The effects of SH3BP2 mutations are still under study, but researchers believe that the abnormal protein disrupts critical signaling pathways in cells associated with the maintenance of bone tissue and in some immune system cells. The overactive protein likely causes inflammation in the jaw bones and triggers the production of osteoclasts, which are cells that break down bone tissue during bone remodeling. Osteoclasts also sense the increased inflammation of the mandible and maxilla and are further activated to break down bone structures. Bone loss and inflammation lead to increased fibrous tissue and cyst growth. An excess of these bone-eating cells contributes to the destruction of bone in the upper and lower jaws. A combination of bone loss and inflammation likely underlies the cyst-like growths characteristic of cherubism.

==Diagnosis==
The chemical imbalance is usually diagnosed when dental abnormalities are found. These abnormalities include premature deciduous teeth and abnormal growth of permanent teeth due to displacement by cysts and lesions. The only definite way to correctly diagnose the condition is by sequence analysis of the SH3BP2 gene. The gene has been found to have missense mutation in exon 9. Initial study of the patient is usually conducted using x-ray and CT scans. Neurofibromatosis may resemble cherubism and may accompany the condition. Genetic testing is the final diagnosis tool.

== Prevention ==
Because this genetic anomaly is genetically linked, genetic counseling may be the only way to decrease occurrences of cherubism. The lack of severe symptoms in the parents may be the cause of failure in recognizing the disorder. The optimal time to be tested for mutations is prior to having children. The disorder results from a genetic mutation, and this gene has been found to spontaneously mutate. Therefore, there may be no prevention techniques available.

==Treatment==
Because cherubism changes and improves over time, the treatment should be individually determined. Generally, moderate cases are watched until they subside or progress into the more severe range. Severe cases may require surgery to eliminate bulk cysts and fibrous growth of the maxilla and mandible. There are few reports in the medical literature in which the patients were treated with different medical drugs.
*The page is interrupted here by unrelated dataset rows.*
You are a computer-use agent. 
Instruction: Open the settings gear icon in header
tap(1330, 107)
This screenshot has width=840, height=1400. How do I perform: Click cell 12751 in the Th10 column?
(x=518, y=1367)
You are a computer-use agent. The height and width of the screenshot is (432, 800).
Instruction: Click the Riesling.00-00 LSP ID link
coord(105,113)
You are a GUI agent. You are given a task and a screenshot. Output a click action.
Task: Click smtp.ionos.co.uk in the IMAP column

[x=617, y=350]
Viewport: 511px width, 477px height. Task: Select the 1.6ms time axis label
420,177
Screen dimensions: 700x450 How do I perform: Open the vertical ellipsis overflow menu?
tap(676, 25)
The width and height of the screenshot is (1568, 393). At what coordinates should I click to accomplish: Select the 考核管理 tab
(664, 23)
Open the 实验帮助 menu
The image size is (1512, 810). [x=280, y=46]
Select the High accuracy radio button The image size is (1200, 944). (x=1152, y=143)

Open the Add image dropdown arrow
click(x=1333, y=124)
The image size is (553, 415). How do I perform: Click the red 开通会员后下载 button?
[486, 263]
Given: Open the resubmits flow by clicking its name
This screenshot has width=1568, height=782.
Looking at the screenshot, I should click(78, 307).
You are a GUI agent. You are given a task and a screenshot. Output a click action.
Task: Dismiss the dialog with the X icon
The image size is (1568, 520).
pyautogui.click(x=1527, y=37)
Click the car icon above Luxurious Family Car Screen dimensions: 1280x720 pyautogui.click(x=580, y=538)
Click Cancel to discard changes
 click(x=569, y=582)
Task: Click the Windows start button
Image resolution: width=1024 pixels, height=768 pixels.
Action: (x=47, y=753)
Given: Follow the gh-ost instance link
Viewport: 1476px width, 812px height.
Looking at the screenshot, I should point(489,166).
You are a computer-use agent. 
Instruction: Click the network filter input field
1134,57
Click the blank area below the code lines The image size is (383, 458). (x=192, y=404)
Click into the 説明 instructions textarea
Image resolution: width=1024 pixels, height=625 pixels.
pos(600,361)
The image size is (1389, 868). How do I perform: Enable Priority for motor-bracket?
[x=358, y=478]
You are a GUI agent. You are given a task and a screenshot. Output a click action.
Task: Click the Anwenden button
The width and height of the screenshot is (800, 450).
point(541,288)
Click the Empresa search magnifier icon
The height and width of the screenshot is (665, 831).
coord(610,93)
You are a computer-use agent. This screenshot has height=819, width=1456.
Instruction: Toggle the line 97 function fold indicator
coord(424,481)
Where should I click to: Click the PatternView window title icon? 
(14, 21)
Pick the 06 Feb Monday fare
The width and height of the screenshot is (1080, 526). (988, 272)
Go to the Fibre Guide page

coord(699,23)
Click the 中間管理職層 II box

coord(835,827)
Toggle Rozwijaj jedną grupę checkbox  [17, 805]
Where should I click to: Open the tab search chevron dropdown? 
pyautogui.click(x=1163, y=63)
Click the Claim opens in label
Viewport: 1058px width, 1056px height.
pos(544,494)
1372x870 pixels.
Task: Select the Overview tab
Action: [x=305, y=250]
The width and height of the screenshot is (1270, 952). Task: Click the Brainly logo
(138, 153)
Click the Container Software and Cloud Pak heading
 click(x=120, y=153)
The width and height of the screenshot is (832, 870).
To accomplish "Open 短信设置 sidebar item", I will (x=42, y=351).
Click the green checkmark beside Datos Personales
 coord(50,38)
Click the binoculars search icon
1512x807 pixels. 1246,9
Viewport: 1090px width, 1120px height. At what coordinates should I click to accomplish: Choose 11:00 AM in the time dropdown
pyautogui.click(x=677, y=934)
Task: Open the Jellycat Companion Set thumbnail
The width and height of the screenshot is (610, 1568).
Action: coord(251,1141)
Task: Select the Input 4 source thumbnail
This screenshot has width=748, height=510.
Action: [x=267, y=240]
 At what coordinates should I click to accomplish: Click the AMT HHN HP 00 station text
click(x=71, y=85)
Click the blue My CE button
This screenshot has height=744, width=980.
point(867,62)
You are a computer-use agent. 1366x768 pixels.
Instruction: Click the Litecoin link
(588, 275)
Surgical bone grafting of the cranial facial bones may be successful on some patients. Surgery is preferred for patients aged 5 to 15. Special consideration should be taken when operating on the face to avoid the marginal mandibular branch as well as the zygomatic branch of the facial nerve. Unintentional damage to these nerves can decrease muscle strength in the face and mandible region. Orthodontic treatment is generally required to avoid permanent dental problems arising from malocclusive bite and misplaced permanent teeth that have not erupted. Orthodontic treatment may be used to erupt permanent teeth that have been unable to descend due to lesions and cysts being in their path of eruption. Patients with orbital issues of diplopia, eye proptosis, and visual loss will require ophthalmologic treatment.

== Prognosis ==
Due to the rarity of the condition, it is difficult to reliably estimate statistics. However, a 2006 study which followed 7 cases over an average of 8.5 years noted that "In general, cherubism does not have a poor prognosis. It has been noted that the condition does not progress beyond puberty. As the patient grows to adulthood, the jawbone lesions tend to resolve, and a progressively more normal jaw configuration is noted."

==History==
Cherubism was first documented and named in 1933 by W. A. Jones of Kingston, Ontario, describing a case of three siblings of the same family of Jewish Russian heritage. All that was known at the time was the characteristic swelling pattern and the increase and then regress of bone lesions. By the time the children reached the ages of fifteen, sixteen, and seventeen, the facial deformity had become an obvious disfigurement and in 1943, the children were operated on by the Jones medical team, reducing the hard swelling of their jaws. Four years following the surgeries, there was no reappearance of the swellings. Yet, in some cases dysplasia recurred after surgery, necessitating additional surgeries.